Part 2 (using Newtons Second):
We want to know the speed of the block at $t = 5$ seconds.
From part 1 we know that the block doesn't start to move until time $ t = 2$ seconds.
From newtons second law we have
$$ F = ma $$
Where $F$ is the net force. This net force will be $F_n = F_p - F_f$ (push - friction).
$$ F_p = 3t $$
$$ F_f = \mu_k m g = \mu_k g = 0.55(10) = 5.5 $$
Then we have
$$ F_n = 3t - 5.5 = ma = a $$
So this is our acceleration function, integration of this gives us velocity as
$$ v = \frac{3}{2}t^2 - 5.5t $$
The constant of integration is dropped as initial velocity is zero.
Therefore at time $t = 5$ seconds we have speed
$$ v = \frac{3}{2}(5^2) - 5.5(5) = 10 $$
this shows that the speed is 10 m/s at time $ t = 5$ seconds
Part 2 (using conservation of momentum):
Conservation of momentum states that
$$ p_{init} = p_{final} $$
We also have Impulse as
$$ I = F \Delta t $$
Here $\Delta t = 3$ as we're moving from $t = 2$ to $t = 5$ seconds.
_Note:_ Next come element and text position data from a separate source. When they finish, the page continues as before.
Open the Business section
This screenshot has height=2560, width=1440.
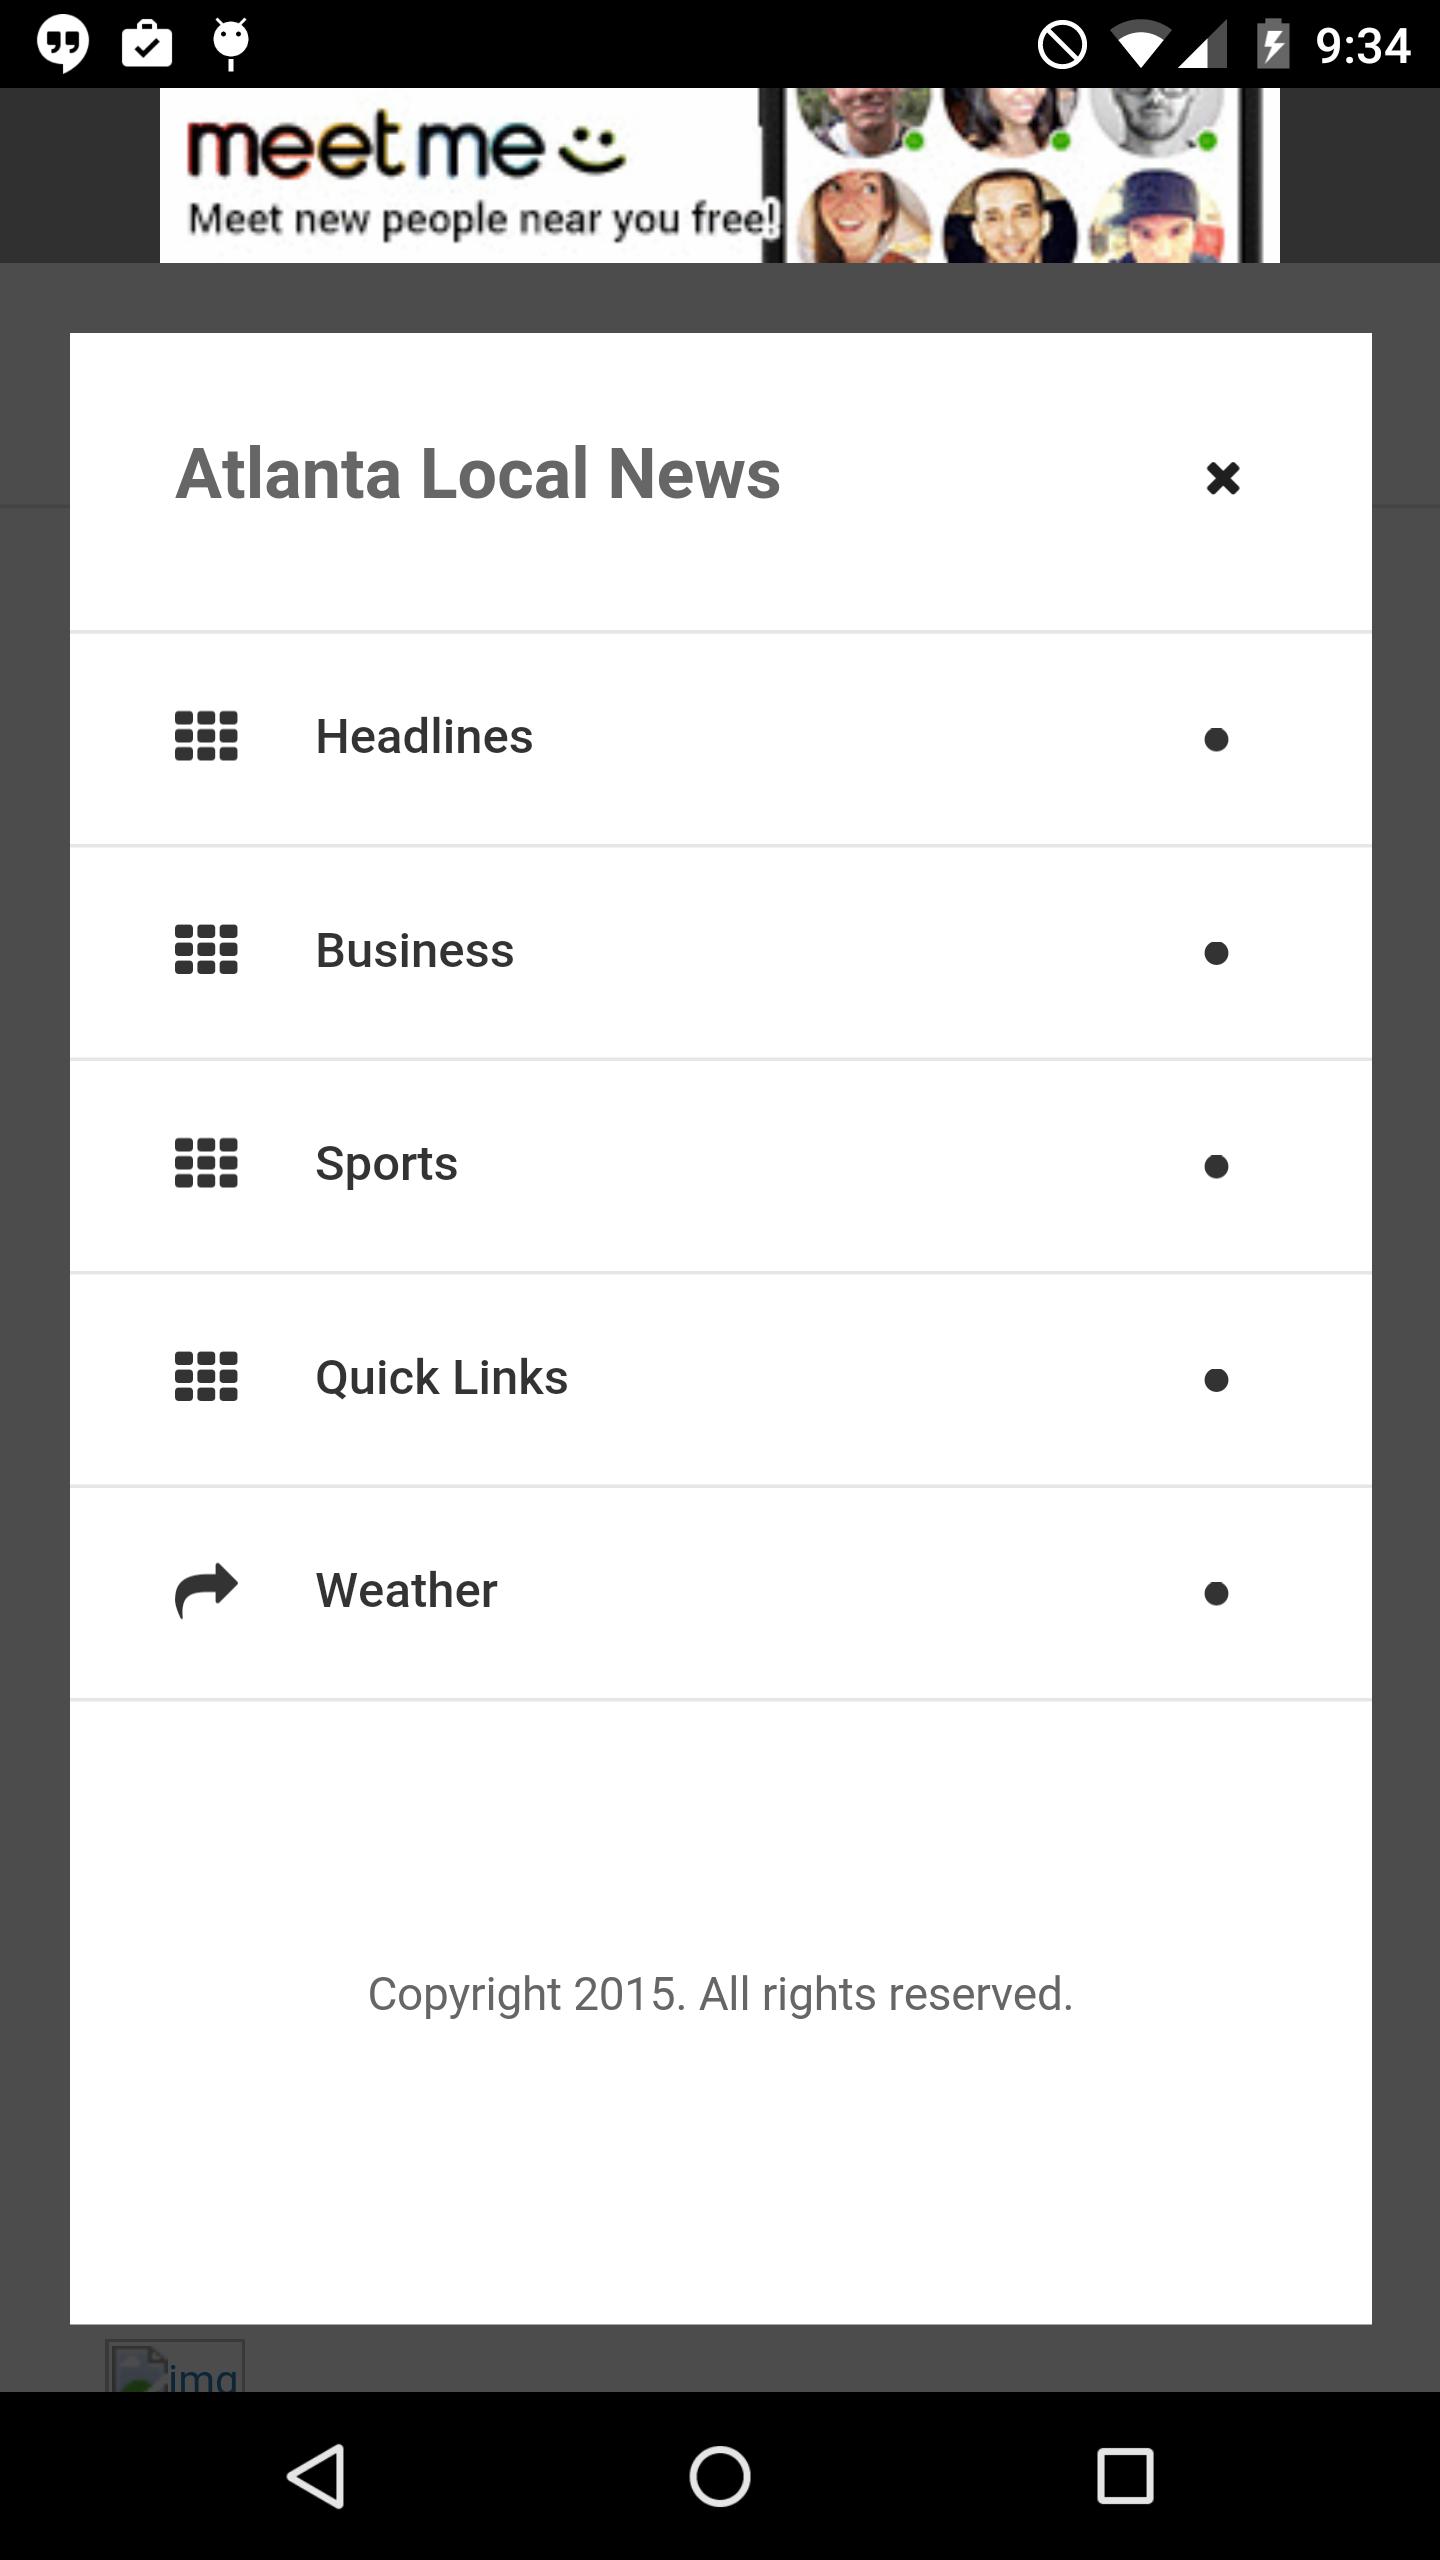pyautogui.click(x=415, y=950)
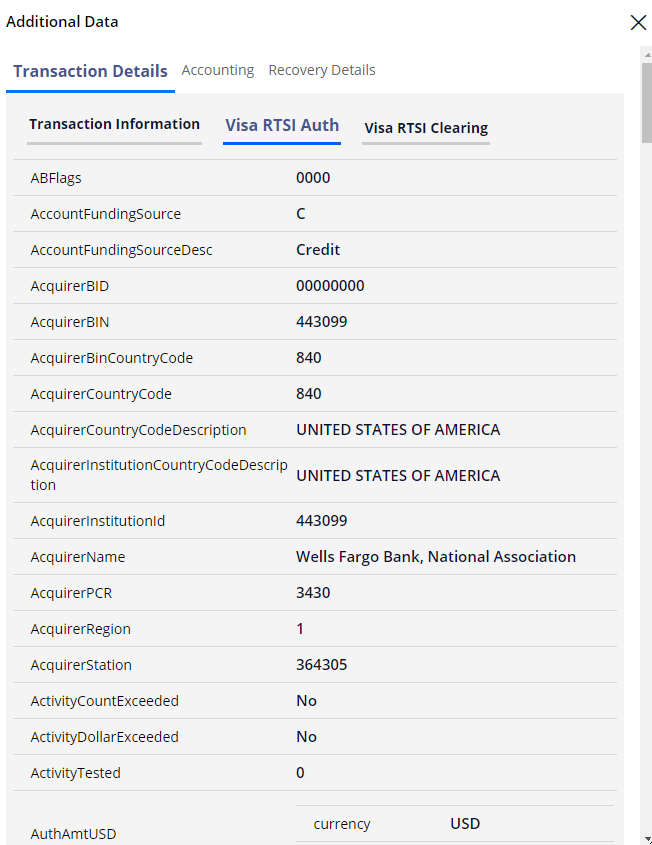Click the AcquirerBIN value 443099
This screenshot has height=845, width=652.
322,322
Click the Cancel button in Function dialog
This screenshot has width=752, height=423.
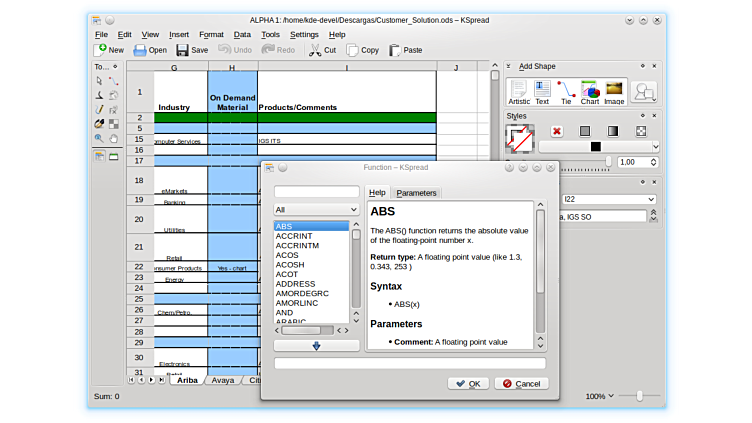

We also have the net force as before, which is $F = ma = a = 3t - 5.5$
Which puts Impulse as
$$ I = (3t - 5.5) \times 3 = 9t - 16.5 $$
Using $I = \Delta p$ where $\Delta p = m(v_f - v_0)$, note that as $m = 1$ we have $\Delta p = (v_f - v_0)$, and here $v_0 = 0$, so we just have $\Delta p = v_f$.
Using this gives
$$ I = 9t - 16.5 = v_f $$
Inputting $t = 5$ gives
$$ v_f = 45 - 16.5 = 28.5 $$
So
So for part 1 I got $t = 2$ seconds
For Part 2 (using Newtons) I got $v = 10$
For Part 2 (using momentum) I got $v = 28.5$
So clearly something here is wrong as I have inconsistent results, I'm not sure what though.